Liz Hewitt, the district’s director of Finance and Planning, estimated the total cost of Goeller’s position at $85,000, including salary and benefits.

In a phone interview Thursday with We-Ha.com, Vicinus confirmed that “other grant support” is being actively sought for supporting as much as possible of Goeller’s position, and said there may also be funding through Title IV.

Regarding class sizes, Vicinus said the sections at all schools fall within then Board-set guidelines of 23 students or less for grades K-3 and 27 students or less for grades 4 and 5. Guidelines for the magnet schools, Smith and Charter Oak, provide for two fewer students per section.

Students don’t fall uniformly across our schools, Vicinus said, which is “entirely a function of the neighborhoods.” When the lower grades reach more than 23 students per class, they are broken into another section, but the way the cohorts are at Duffy at this time, the projections are for the average class sizes to be larger than the district average.
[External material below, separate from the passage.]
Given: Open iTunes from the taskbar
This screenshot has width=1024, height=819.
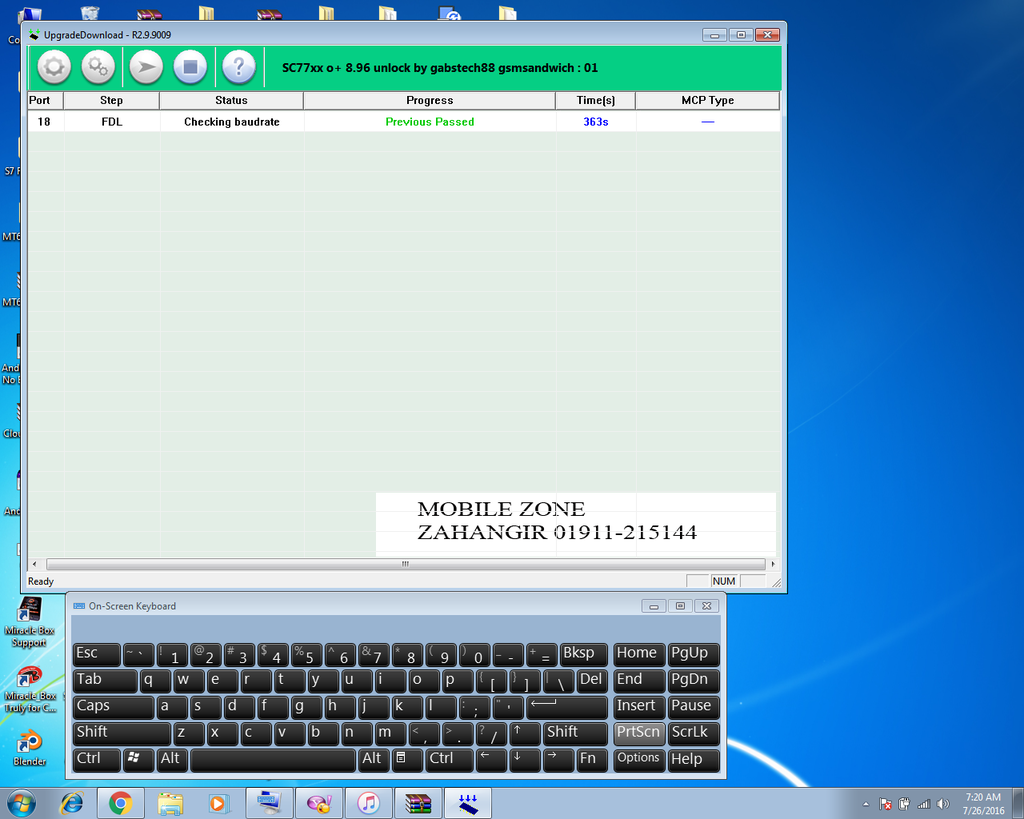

Vicinus said during the workshop that if there were to be class size guidelines of fewer than 20, that would require 40 more teachers district-wide, which would be “relatively untenable not only for the cost, and also for the space.” At a class size of 22 or lower, 18-20 FTEs would be required and space would also be a concern. To get to 23 or lower for grades 4-5, between five and eight additional FTEs would be needed, and even setting the limit at 25 would add a minimum of four FTEs at Duffy alone, and the guideline would also impact the rest of the district. He did acknowledge that “it is absolutely true when you look at Duffy’s cohorts, you can see a number of cohorts approaching [the current] size guidelines.”
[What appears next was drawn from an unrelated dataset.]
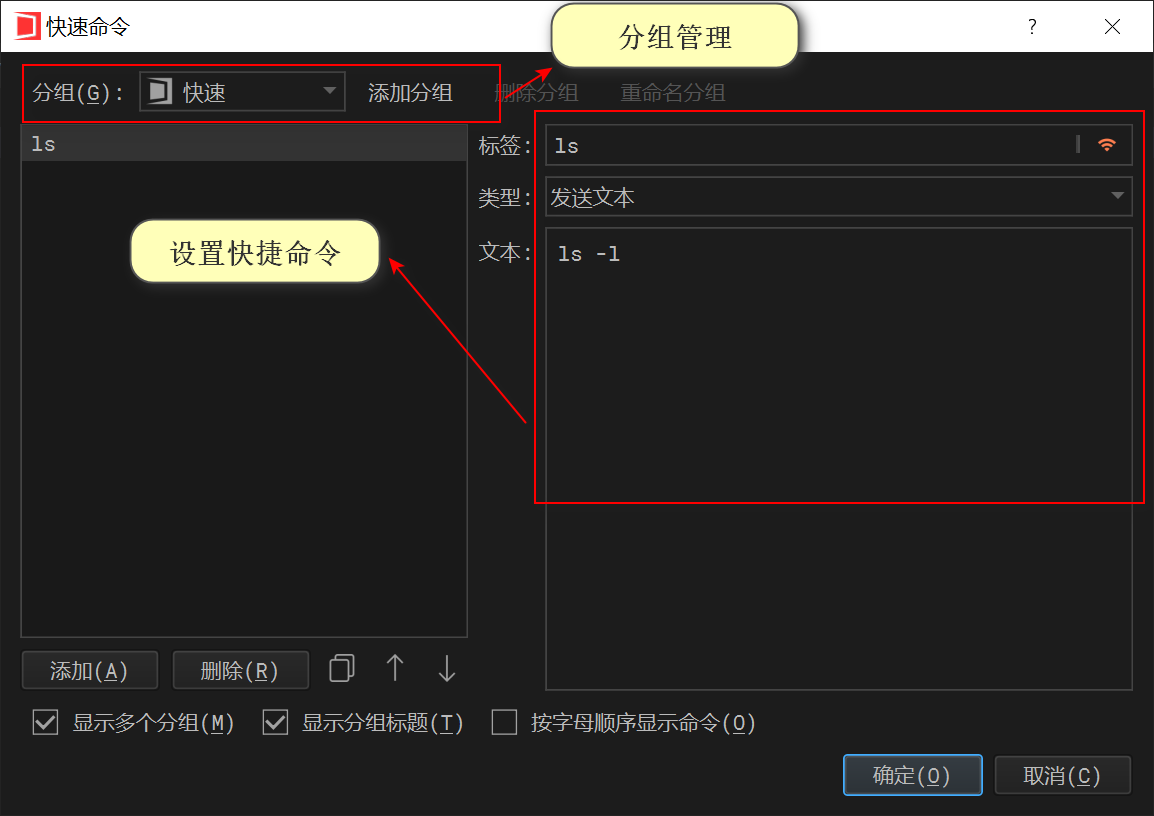Move the ls command up with arrow icon
The height and width of the screenshot is (816, 1154).
coord(394,669)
In addition, Assistant Superintendent for Administration Andy Morrow noted that Duffy will already have a space crunch next year as the air quality improvement project will be underway and will require use of several portable classrooms that will be set up in the courtyard, which classes will utilize on a rotating basis.
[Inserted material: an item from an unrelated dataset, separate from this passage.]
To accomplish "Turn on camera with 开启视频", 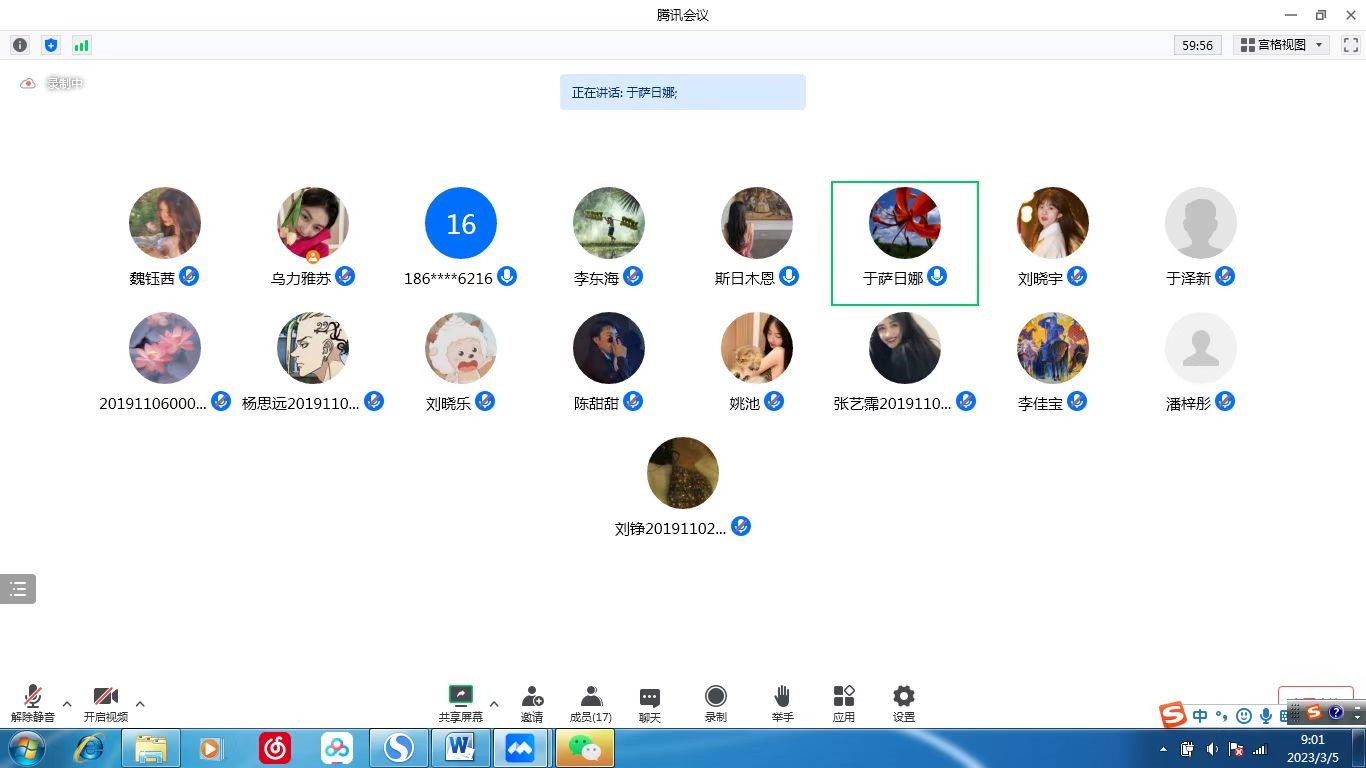I will pyautogui.click(x=105, y=703).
Vicinus said the only solution to Duffy’s issue of class size might be redistricting, but that’s another conversation and not sure that’s what the families want.

According to Vicinus, the projections of class sizes for grades 4 and 5 don’t vary much since the size of the cohorts in the younger grades are known, and there is also not much movement in the real estate market in town.

The Board of Education will meet at 7 p.m. on Thursday, April 4 to adopt its budget.

There is some good news regarding health insurance premiums, with the renewal coming in lower than projected, Hewitt said. That should allow a roughly $250,000 reduction in the budget, which Vicinus said will be incorporated on April 4 as an amendment to the West Hartford Public Schools budget.

The detailed budget is available on the West Hartford Public Schools website. Suggestions can be sent to [email protected].

The Board of Education budget is part of the town’s overall general fund budget, and while the Council can change the overall amount allocated to the district, it cannot adjust specific items of the education budget.

Just one person spoke at a Town Council public hearing on the budget held Tuesday evening. One more hearing will be held, at 2 p.m. on Wednesday, April 3. The Town Council is set to adopt the budget on Wednesday, April 24, at 7:30 p.m.